目的探讨高血糖对大鼠局灶性脑缺血再灌注后神经细胞凋亡及半胱氨酸天冬氨酸蛋白酶-9(caspase-9)、caspase-3表达的影响,进一步探讨其加重脑缺血损伤的作用机制。方法将30只雄性Sprague-Dawley(SD)大鼠随机分为3组:高血糖组、正常血糖组和假手术组。按体质量4g/kg给予大鼠尾静脉注射25%(质量浓度)的葡萄糖,造成大鼠高血糖状态;继而制作大脑中动脉阻塞脑缺血再灌注模型。于缺血2h再灌注24h进行神经功能评分,采用脱氧核糖核苷酸末端转移酶介导的dUTP缺口末端标记法(terminal-deoxy-nucleotidyl transferase mediated dUTP nick end labeling,TUNEL)检测大鼠脑组织细胞凋亡数,采用免疫组化染色检测大鼠脑组织caspase-9和caspase-3表达。
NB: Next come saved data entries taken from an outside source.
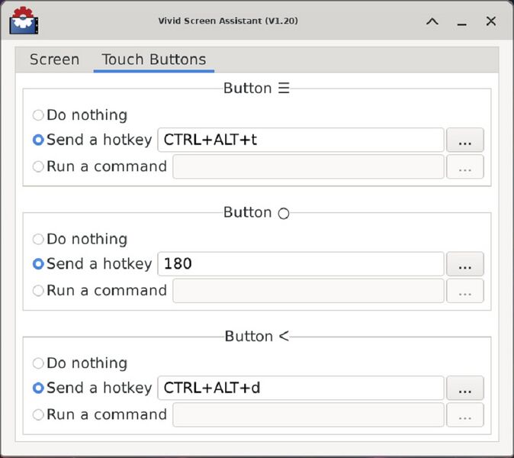Close the Vivid Screen Assistant window
The height and width of the screenshot is (458, 514).
491,21
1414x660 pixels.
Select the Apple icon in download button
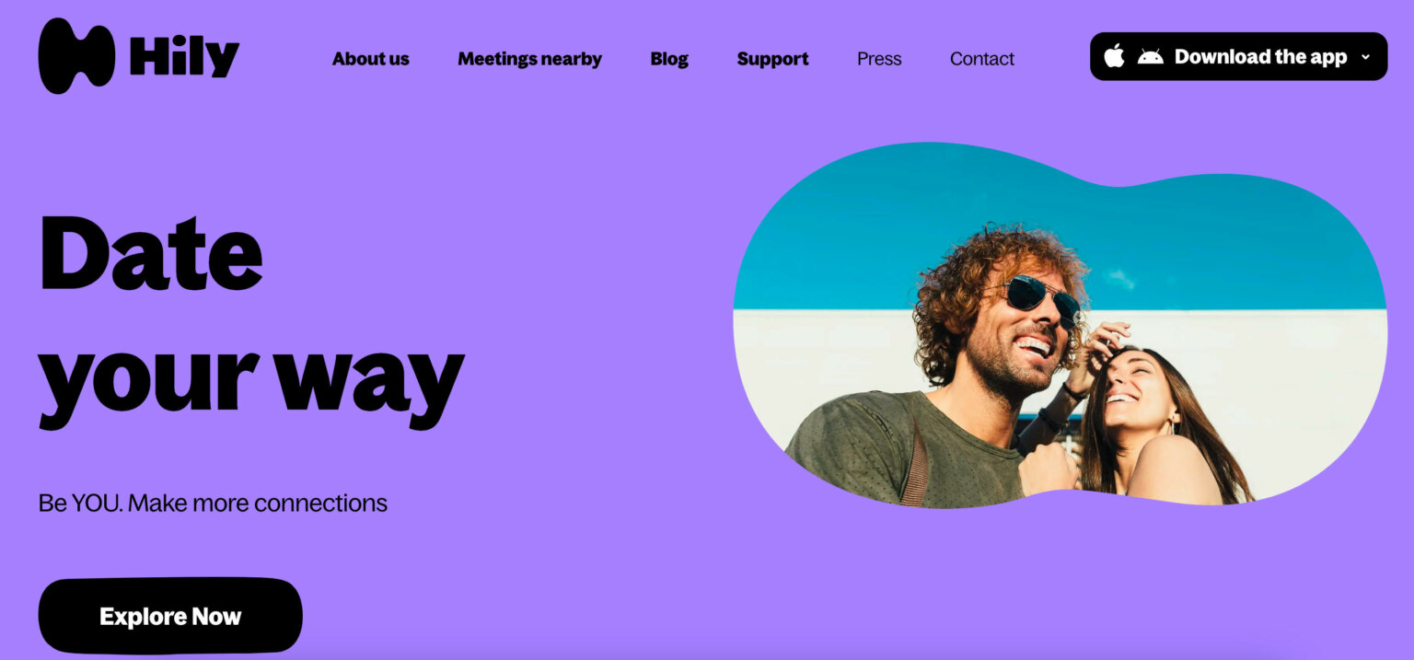pos(1116,56)
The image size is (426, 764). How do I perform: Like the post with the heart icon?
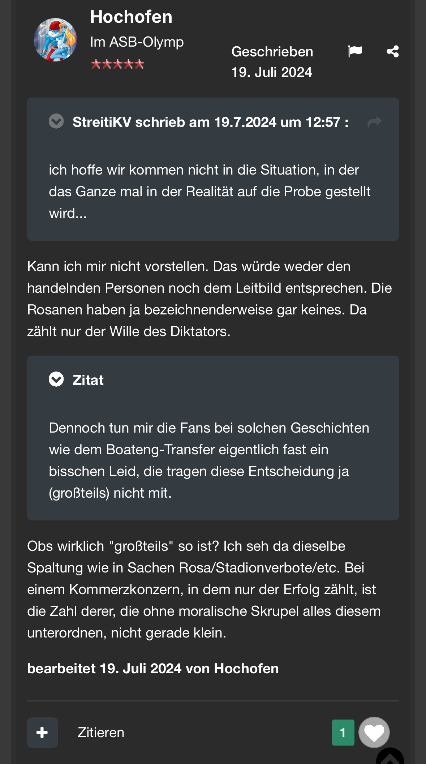[x=374, y=732]
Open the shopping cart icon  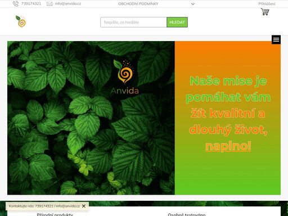(265, 12)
结果 (1)高血糖组神经功能评分为(4.20±0.63)分,正常血糖组为(3.50±0.70)分,假手术组为0分。高血糖组及正常血糖组的神经功能评分较假手术组均显著增加(P<0.05),且高血糖组神经功能评分较正常血糖组增加(P<0.05)。(2)高血糖组凋亡细胞数为(16.30±3.30)个,正常血糖组为(14.60±3.27)个,假手术组为(0.50±0.53)个。高血糖组及正常血糖组的凋亡细胞数较假手术组增多(P<0.05),且高血糖组细胞凋亡数较正常血糖组增多(P<0.05)。(3)高血糖组caspase-9和caspase-3灰度值分别为114.30±3.83、111.50±3.17,正常血糖组分别为117.20±4.34、117.40±3.24,假手术组分别为146.20±1.98、146.80±0.74。高血糖组及正常血糖组的caspase-9和caspase-3表达水平较假手术组均增强(P<0.05),且高血糖组caspase-9和caspase-3表达水平较正常血糖组增强(P<0.05)。结论高血糖可增加缺血再灌注后脑神经细胞凋亡;caspase-9、caspase-3的激活及表达增强可能是高血糖加重脑缺血再灌注损伤的机制之一。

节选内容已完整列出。